Reading text.
= = = = = = =

Canberra Metro will construct and operate stage one of Canberra’s light rail from Gungahlin to the City.

“Canberra Metro’s proposal offers an innovative and world-class solution that will deliver better transport for Canberra,” Andrew said.

“The quality and breadth of the bid responses reflects the stature of this project and the appetite of the international infrastructure community to help redefine our city and further improve its liveability.

Simon said the winning consortium, comprising of Pacific Partnerships, CPB Contractors, John Holland, Mitsubishi Corporation, Aberdeen Infrastructure Investments, Deutsche Bahn International and CAF has a proven track record of transport construction and operation both within Australia and overseas.

“Between them they will deliver on 12km of light rail track, 13 stops, 14 light rail vehicles, a depot and 20 years of operation and maintenance,” Simon said.

“Light rail will operate from as early as 6am and up to 1am with services every 6 minutes during peak times. It will integrate with buses and other forms of transport to provide an efficient service that will change the way Canberrans move around their city.

“While the final cost will be confirmed when contracts are signed, the capital cost included in the winning bid is $698 million, with a variance of 5 per cent depending on contract negotiations and changes in market conditions between now and contract closure.

“Additionally, Canberra Metro will complete construction in late 2018 and begin operations in early 2019. This is sooner than previous estimates and means less disruption for Canberrans and faster access to the transformational effects of this city changing project.

“Importantly, as Northbourne Avenue and the Federal Highway are the entry to the national capital, the removal and replacement of trees will be staged to minimise the visual impact. The staged approach will mean that as sections of trees are removed, and replaced with 4m tall plantings, there will only be periods of 3-4 months where each section will be without trees.

“Critics of light rail have said that we wouldn’t be able to deliver this project for less than a billion dollars but by selecting a bid that will deliver the project under our projected budget and ahead of our projected timeframes we have proven that our business case was conservative in its estimates.

“While the project’s opponents claim that this is the only priority for the ACT Government it is an important but affordable investment for this city’s future. In the context of total ACT Government outlays, this project will account for less than one per cent of the government’s expenditure over the life of the PPP. Over the same period, the ACT Government will outlay 34 times as much on health and 25 times as much on education.”

Andrew Barr said a decision on a possible extension to Russell will be made this year as discussions continue with the Federal Government.

“The Australian Government has shown its commitment to partnering with states and territories to deliver quality transport infrastructure through the Prime Minister’s cities agenda,” Andrew said.

= = = = = = =

Information shown.
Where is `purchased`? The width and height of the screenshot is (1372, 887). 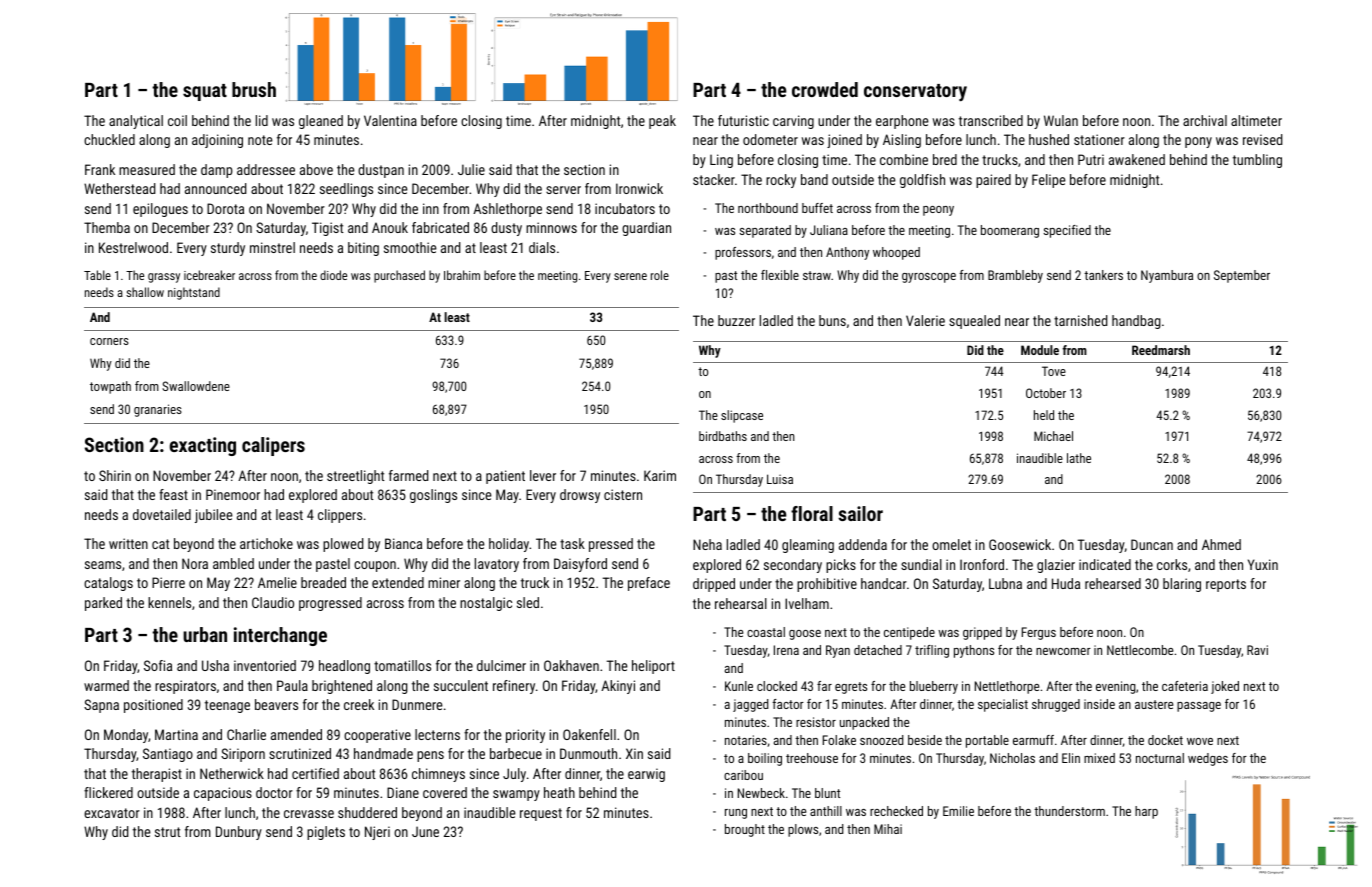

= = = = = = =

Tasks to carry out.
a: Recast the paragraph of the Canberra light rail text that begins "Light rail will operate from as early as 6am" as a short bulleted list that keeps its main facts.
b: Reproduce the Canberra light rail text word for word from "Simon said the" to "Australia and overseas.".
The listing plays no part in this exercise.

Solutions below.
a:
- Hours: from as early as 6am until as late as 1am
- Peak times: a service every 6 minutes
- Connections: integrated with buses and other forms of transport
- Effect: an efficient service that will change how Canberrans move around their city

b:
Simon said the winning consortium, comprising of Pacific Partnerships, CPB Contractors, John Holland, Mitsubishi Corporation, Aberdeen Infrastructure Investments, Deutsche Bahn International and CAF has a proven track record of transport construction and operation both within Australia and overseas.